Ces mini-tartelettes sont composées de pâte feuilletée et d’une garniture crémeuse à base de jaunes d’œufs, de sucre, de crème et de farine. Elles sont tout simplement divines, surtout lorsqu’on les saupoudre d’une pincée de cannelle. Ici, sur la côte ouest, contrairement à l’Algarve, les campings sont nettement moins bondés. Il n’est pas nécessaire de réserver à l’avance à cette période de l’année, et ce malgré le fait que dans le Sud du Portugal, il est compliqué de trouver une place sur l’espace public, le stationnement est d’ailleurs même interdit en de nombreux endroits. Bien souvent, il n’est même pas autorisé de circuler sur les routes côtières en camping-car ou en caravane. Comme on peut le lire sur les forums et les applis dédiées au stationnement, les amendes salées ne sont pas une simple menace, elles sont même très régulièrement appliquées.
Échappée vers l’Espagne
Le lendemain, une accalmie et le retour d’un temps chaud et ensoleillé nous incite à faire une randonnée à vélo dans le « Parque Natural do Sudoeste Alentejano e Costa Vicentina ».

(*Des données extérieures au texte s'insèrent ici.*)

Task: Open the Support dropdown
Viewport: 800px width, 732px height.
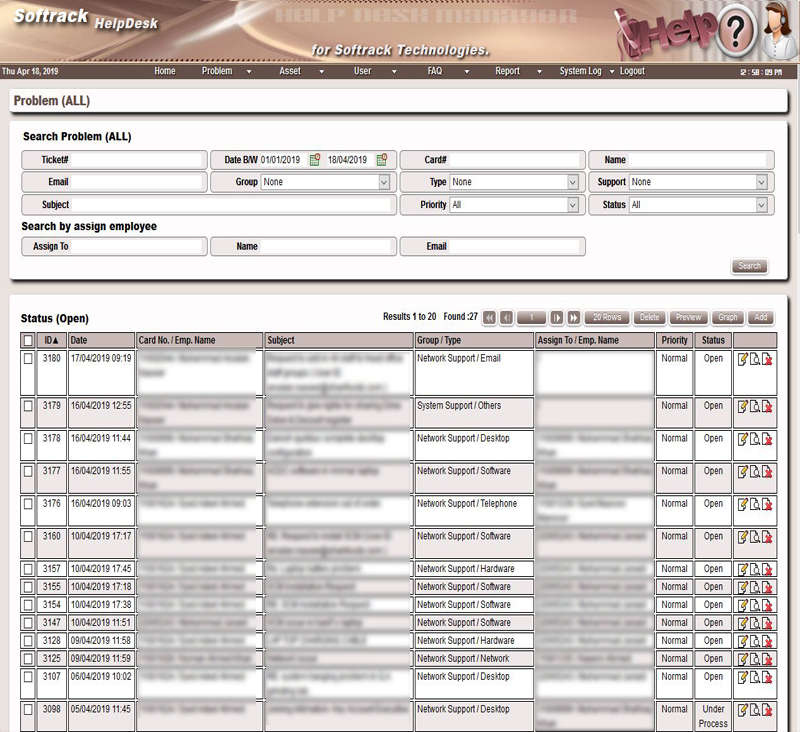Action: pos(762,182)
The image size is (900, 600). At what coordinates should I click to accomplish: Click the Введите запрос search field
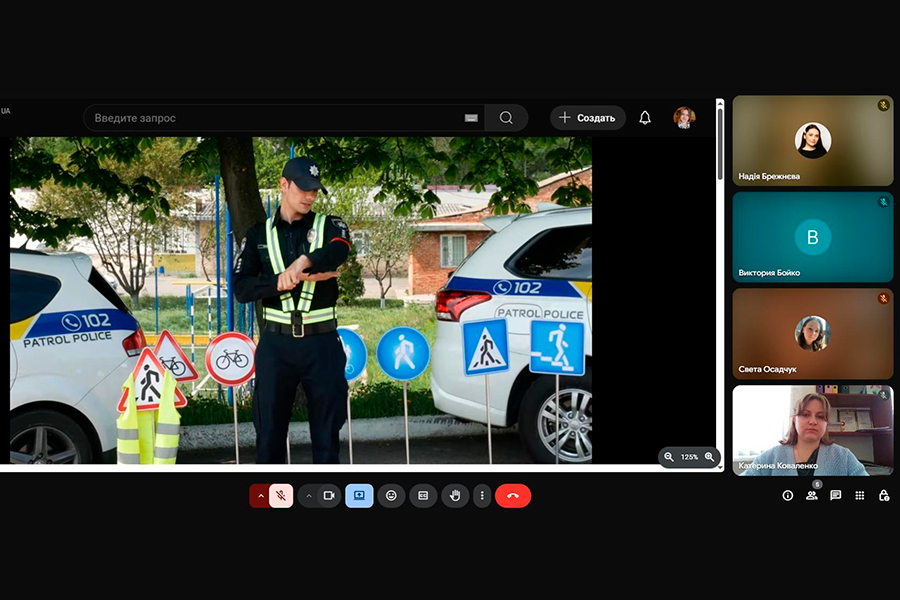270,118
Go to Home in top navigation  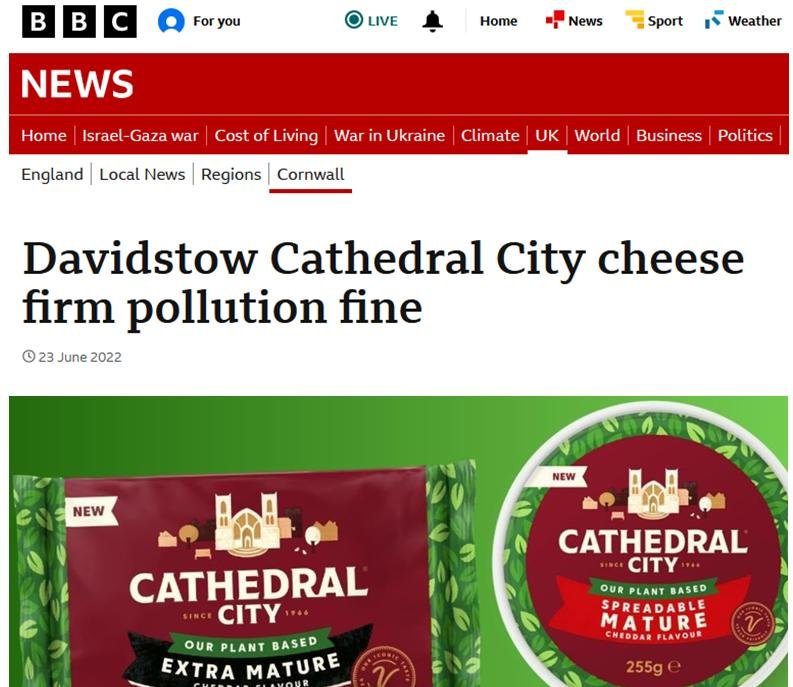pyautogui.click(x=498, y=21)
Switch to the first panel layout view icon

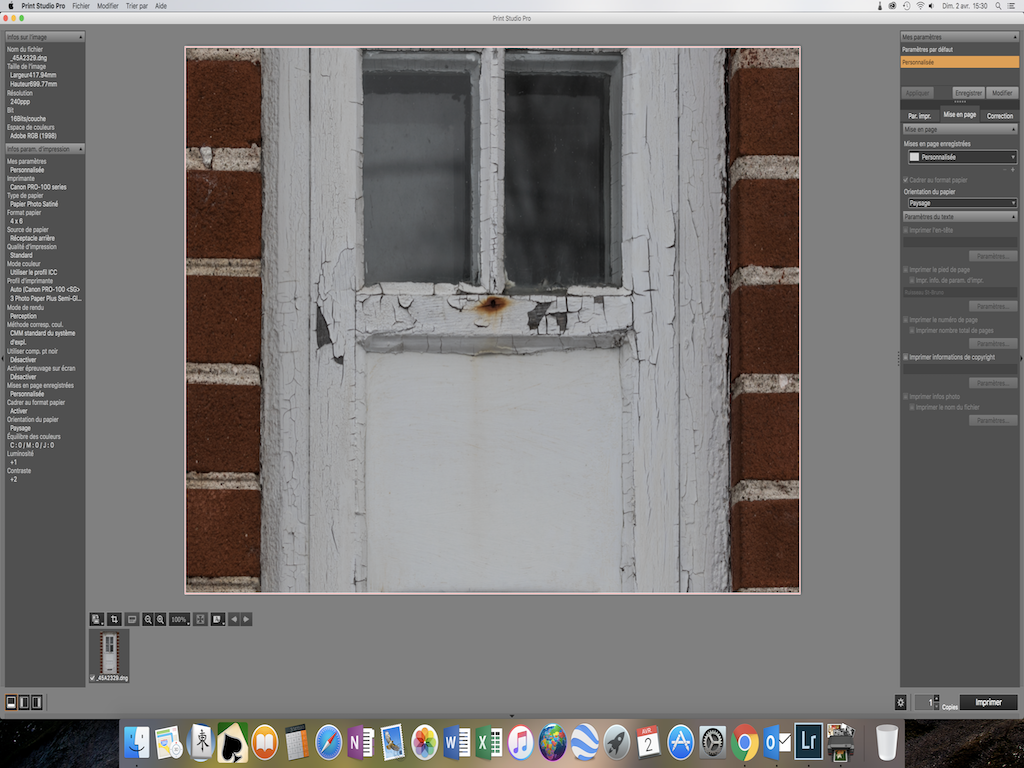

Celui-ci s’étend sur environ 130 kilomètres, de Sagres jusqu’à Sines plus au nord. L’arrière-pays se compose de vastes étendues de steppes qui par endroits font face à des dunes boisées et broussailleuses et ailleurs sont directement adossées à la côte atlantique sauvage. Pour retourner au camping, nous empruntons la pittoresque vallée de la rivière Ribeira de Aljezur, dont les flancs en pente douce sont bordés d’oliveraies. Le lendemain, sous la pluie qui est à nouveau de retour, nous continuons notre route vers le nord jusqu’à Vila Nova de Milfontes. Alors que la pluie semble faire une pause, nous profitons de la vaste plage de Furnas et de la vue sur la ville blanche, située en hauteur sur l’autre rive du Rio Mira. Avant de poursuivre notre voyage vers Lisbonne, nous consultons à nouveau longuement les applications météo. Les prévisions pour les jours à venir sont sombres, pour le Portugal mais aussi pour tout l’Ouest de la péninsule ibérique. On annonce des tempêtes, des orages et de la pluie, des alertes météo ont même été émises. Nous abandonnons donc une nouvelle fois nos projets de voyage et décidons de retourner en Espagne sur la Méditerranée.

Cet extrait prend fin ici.